Your decision to not appoint a lawyer may well come to bite you on the bum - unfortunately, you’re in a very tricky position due to not being married, and now may well have to compromise in order to move forward. At a minimum you need some actual legal advice.

Soontobe60 · 10/01/2022 21:04

[quote Whoknows11]@futureExh but it's our childrens' home. Is that not relevant? [/quote]
The courts would expect that both parents should be able to provide a home for their children.

Whoknows11 · 10/01/2022 21:12

He lives in military housing which is heavily subsidised.

So worst senario I get 50% equity, can't afford to buy anywhere local and move to somewhere more affordable?

I disagree that a vast majority of mothers of primary school children work full time and certainly not single mothers.

OP posts:
dalrympy · 10/01/2022 21:17

My friend was in this situation. She was made to sell and split equity 50/50. She had to rent.

Not married means minimal rights. He's been relatively good to let you stay in the house for so long.

LittleBrenda · 10/01/2022 21:34

So worst senario I get 50% equity, can't afford to buy anywhere local and move to somewhere more affordable?
Yes, which isn't that bad really. I understand your frustration, but you can't keep the whole house for the next eleven years. You've done well to be still living in the house after eight years.

They might be used to their own rooms and a garden but things change and children are very adaptable.

Whoknows11 · 10/01/2022 21:45

Ideally I don't want to stay in our house, I'd like a clean break but have enough share of equity to buy local and not disrupt schools etc

OP posts:
FutureExH · 10/01/2022 21:46

[quote Whoknows11]@futureExh but it's our childrens' home. Is that not relevant? [/quote]
"The children need a suitable place to live" is relevant. "This is the children's home" is emotive and not relevant. What do I mean by that?

Your ex absolutely might have to let you have more of the equity either forever or through a deferred charge to house the children under the Children's Act 1989. However, it won't necessarily be in the house you're living in now. It will be in a suitable house, possibly one that is cheaper. The children will probably also be considered young enough to move schools without major disruption - they're not doing GCSEs yet and moving schools at their age is not uncommon.

The fact you're unmarried complicates matters further. I don't really know much about that and you'd need to speak to a solicitor.

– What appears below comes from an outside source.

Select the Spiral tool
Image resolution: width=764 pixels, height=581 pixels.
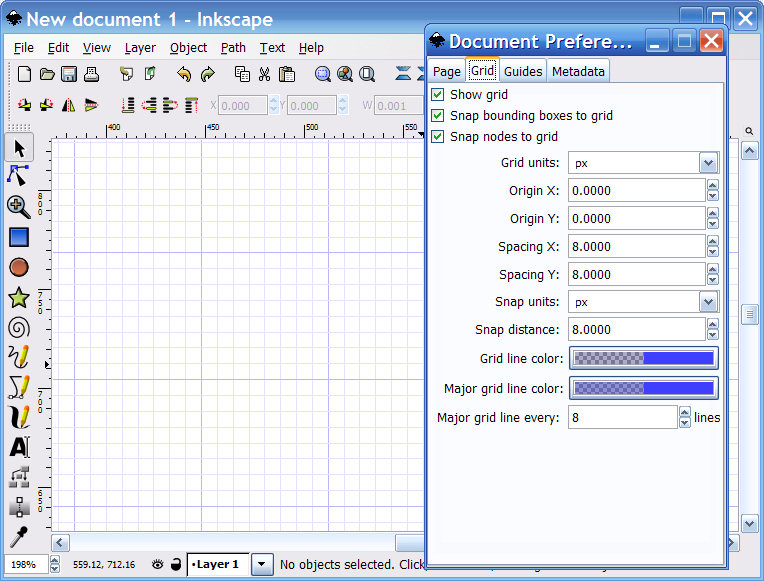[x=18, y=327]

millymolls · 10/01/2022 21:48

I’m sorry but single mothers do have to work full time if they want to provide fir their children. Courts expect you to maximise your earnings ( whether married or not)
The alternative is benefits ….

See a solicitor! But courts can and do force a sake where it is not afford to keep

LargeProsecco · 10/01/2022 22:10

OP, rather than going down the solicitors route, would you consider a direct access barrister's opinion & use this as a starting point to negotiating with your ex?

I did similar (in Scotland) & it saved me money on lawyers letters. Cost about £500 so I knew exactly where I stood & what would have been awarded in court.

In the end, he bought me out & kept the house, whilst I downsized with DC to a flat in the same area.

And he pays me maintenance which helped me get a mortgage to buy locally (some lenders will accept it as income).